## [Assigned task]
Taking the line with "[University of Macau] (208, 663)" as the first and the line with "[Pontificia Universidad Católica" as the last, set down exactly every line in that range from the entries below, and no more.

## [Information supplied]
· · · · · · ·
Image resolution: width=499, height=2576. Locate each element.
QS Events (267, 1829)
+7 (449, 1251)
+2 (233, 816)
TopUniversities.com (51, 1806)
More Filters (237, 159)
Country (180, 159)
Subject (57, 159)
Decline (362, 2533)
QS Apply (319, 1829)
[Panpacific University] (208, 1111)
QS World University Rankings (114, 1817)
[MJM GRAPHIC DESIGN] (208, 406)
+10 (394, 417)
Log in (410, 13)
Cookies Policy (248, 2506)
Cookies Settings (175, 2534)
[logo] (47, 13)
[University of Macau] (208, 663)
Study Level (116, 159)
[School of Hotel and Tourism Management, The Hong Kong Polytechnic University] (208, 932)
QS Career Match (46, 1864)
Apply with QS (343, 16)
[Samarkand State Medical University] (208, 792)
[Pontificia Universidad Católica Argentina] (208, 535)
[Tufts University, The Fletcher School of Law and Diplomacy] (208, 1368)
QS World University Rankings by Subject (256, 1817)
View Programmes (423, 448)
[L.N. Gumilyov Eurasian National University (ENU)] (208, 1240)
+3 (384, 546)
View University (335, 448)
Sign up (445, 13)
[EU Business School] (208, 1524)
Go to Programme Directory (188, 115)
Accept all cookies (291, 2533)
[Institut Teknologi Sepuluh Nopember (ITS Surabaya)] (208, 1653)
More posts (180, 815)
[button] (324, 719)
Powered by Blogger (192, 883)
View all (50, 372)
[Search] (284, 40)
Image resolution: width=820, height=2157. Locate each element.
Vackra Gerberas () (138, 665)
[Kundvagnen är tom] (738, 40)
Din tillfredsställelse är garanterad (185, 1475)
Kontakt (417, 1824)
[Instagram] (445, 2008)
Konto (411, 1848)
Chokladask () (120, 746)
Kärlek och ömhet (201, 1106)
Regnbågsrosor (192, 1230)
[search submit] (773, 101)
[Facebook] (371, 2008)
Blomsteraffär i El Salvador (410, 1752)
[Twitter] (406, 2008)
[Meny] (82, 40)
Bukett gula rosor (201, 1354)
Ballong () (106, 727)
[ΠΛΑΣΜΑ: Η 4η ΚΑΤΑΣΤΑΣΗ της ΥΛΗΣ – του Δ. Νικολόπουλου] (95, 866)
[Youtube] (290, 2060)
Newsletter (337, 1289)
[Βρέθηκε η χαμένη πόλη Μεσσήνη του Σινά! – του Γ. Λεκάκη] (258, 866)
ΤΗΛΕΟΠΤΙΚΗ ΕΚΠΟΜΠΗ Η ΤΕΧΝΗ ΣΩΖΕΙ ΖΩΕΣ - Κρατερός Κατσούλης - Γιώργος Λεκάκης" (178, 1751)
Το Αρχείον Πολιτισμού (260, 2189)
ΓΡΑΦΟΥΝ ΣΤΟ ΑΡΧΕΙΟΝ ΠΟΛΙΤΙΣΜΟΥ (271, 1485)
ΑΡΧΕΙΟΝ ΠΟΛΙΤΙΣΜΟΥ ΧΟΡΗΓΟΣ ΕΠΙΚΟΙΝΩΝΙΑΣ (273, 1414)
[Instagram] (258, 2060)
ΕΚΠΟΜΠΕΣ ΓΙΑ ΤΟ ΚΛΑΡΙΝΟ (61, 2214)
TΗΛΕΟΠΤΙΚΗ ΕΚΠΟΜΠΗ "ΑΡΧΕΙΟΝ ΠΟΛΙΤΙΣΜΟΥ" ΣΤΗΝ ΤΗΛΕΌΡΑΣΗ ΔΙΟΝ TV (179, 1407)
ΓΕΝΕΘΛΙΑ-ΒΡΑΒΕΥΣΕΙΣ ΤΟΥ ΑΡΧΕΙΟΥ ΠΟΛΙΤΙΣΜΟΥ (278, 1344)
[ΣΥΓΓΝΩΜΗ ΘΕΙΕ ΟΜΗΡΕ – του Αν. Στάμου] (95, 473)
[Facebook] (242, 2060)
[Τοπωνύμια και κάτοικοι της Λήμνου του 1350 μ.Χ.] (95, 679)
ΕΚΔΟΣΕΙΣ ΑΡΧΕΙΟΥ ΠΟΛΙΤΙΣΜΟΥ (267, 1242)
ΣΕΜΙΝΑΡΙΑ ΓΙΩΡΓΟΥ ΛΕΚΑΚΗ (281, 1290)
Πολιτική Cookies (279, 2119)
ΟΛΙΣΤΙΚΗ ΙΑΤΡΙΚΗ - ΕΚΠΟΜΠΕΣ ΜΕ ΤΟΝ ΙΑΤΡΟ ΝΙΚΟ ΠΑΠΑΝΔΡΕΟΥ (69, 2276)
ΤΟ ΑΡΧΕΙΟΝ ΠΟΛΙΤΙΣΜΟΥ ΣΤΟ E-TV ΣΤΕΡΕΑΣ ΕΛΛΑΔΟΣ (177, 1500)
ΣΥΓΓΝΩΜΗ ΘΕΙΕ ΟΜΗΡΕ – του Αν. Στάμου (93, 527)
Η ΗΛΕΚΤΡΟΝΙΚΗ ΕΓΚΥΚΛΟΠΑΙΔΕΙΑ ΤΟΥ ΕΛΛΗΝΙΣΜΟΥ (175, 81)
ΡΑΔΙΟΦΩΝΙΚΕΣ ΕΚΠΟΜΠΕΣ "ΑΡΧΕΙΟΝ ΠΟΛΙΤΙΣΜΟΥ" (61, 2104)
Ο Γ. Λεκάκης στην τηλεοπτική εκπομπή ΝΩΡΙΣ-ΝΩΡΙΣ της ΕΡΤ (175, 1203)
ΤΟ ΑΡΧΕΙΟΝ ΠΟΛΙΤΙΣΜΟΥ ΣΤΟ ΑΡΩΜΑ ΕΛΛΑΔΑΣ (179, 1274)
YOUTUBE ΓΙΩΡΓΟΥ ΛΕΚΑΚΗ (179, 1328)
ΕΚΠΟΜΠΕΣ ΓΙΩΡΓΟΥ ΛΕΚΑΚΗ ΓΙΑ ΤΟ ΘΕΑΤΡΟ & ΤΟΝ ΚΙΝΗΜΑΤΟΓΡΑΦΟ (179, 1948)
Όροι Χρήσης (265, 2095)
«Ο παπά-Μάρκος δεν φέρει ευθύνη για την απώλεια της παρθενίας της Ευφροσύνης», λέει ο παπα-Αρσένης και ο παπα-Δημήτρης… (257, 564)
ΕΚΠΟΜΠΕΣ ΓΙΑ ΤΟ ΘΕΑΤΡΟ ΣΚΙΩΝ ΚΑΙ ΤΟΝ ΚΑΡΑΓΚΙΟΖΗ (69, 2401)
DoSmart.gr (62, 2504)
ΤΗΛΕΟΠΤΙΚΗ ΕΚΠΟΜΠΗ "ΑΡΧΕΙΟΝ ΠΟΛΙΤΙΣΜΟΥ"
· · · · · · ·
## [Response below]
[University of Macau] (208, 663)
Study Level (116, 159)
[School of Hotel and Tourism Management, The Hong Kong Polytechnic University] (208, 932)
QS Career Match (46, 1864)
Apply with QS (343, 16)
[Samarkand State Medical University] (208, 792)
[Pontificia Universidad Católica Argentina] (208, 535)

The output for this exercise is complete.